I've just received this from Speedferries. I like the bit about acquiring additional tonnage to be able to offer more capacity soon. That's good news.

More space in August and first week of September (limited offer)!

£25 one way on all standard car+5 tickets for travel from 5 September 
(this week only)! 

Dear frequent traveller, 

More space in August
A lot of SpeedFerries departures in August and early September have been sold out for quite a while now. This is not optimal for our frequent travellers and it does create problems as competitive pricing seems to go up once SpeedFerries’ departures are selling out. 

Now we are again able to offer tickets for the most popular sailings in August and September. This has become possible because we have been able to allocate more space on the car deck as a result of recent approval to carry more passengers. And as you know our passenger lounges are never crowded as SpeedFerries do not carry foot passengers. 

We are forwarding this offer to our existing customers only as we expect to sell all of these tickets within a week. For this reason please consider to use the "tip a friend" function even if you are not travelling yourself during the next four weeks. 

We are in the process of acquiring additional tonnage to be able to offer more capacity soon.

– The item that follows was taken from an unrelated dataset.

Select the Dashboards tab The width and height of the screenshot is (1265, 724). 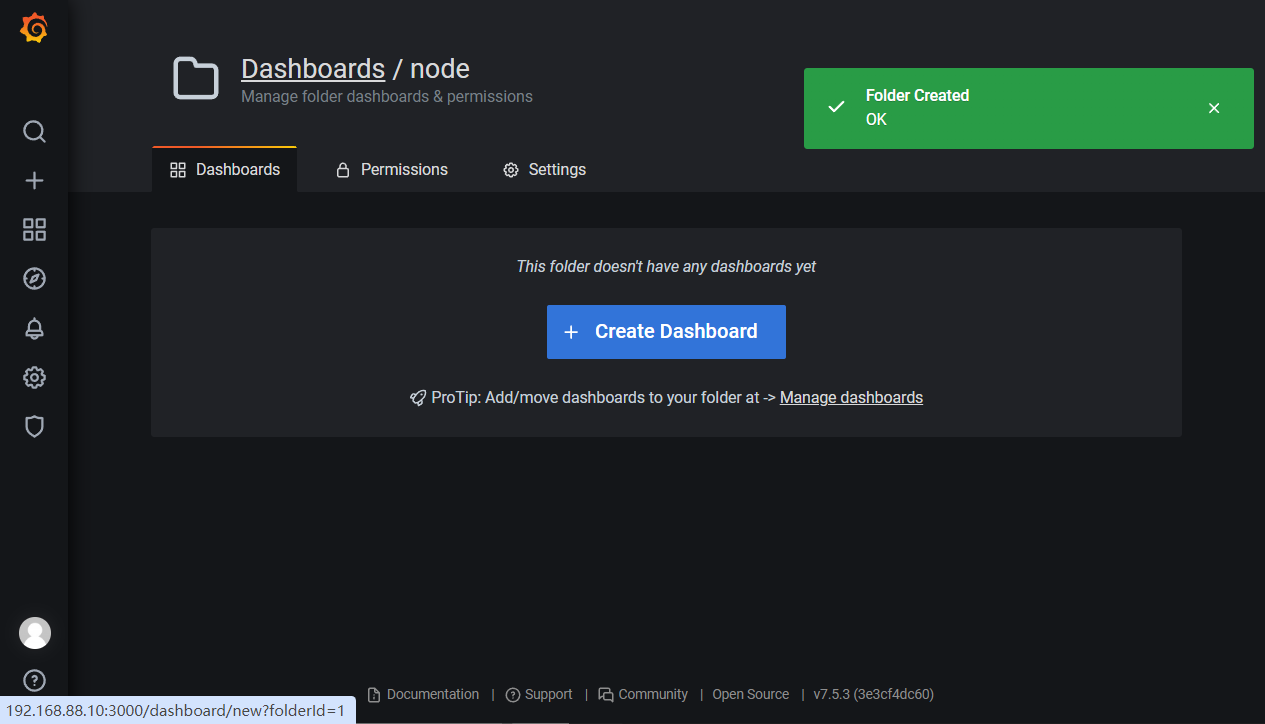[x=225, y=170]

£25 one way on all standard car+5 tickets for travel from 5 September
This week only SpeedFerries offers a price of only £25 one way on all tickets for all departures between 5 September 2005 and 5 September 2006. Tickets can be amended for £10 and if the actual price for the new departure is higher you must pay the difference.


----------



## 88742 (May 9, 2005)

Pity they couldn't revert the width limit back to what it used to be  

........................In all honesty I appreciatte their decision to reduce the width limit and wish them all the best in 'Fighting The Pirates'.


----------



## Don_Madge (May 1, 2005)

Ian,

They are hoping the new craft when it arrives will be able to take the wider vehicles.

I've never had any problem with speedferries concerning width, they are more concerned about the height. We last crossed from Boulogne to Dover on the 5th July and there was room for more. I believe the hold almost 200 cars when full.

regards.

Don


----------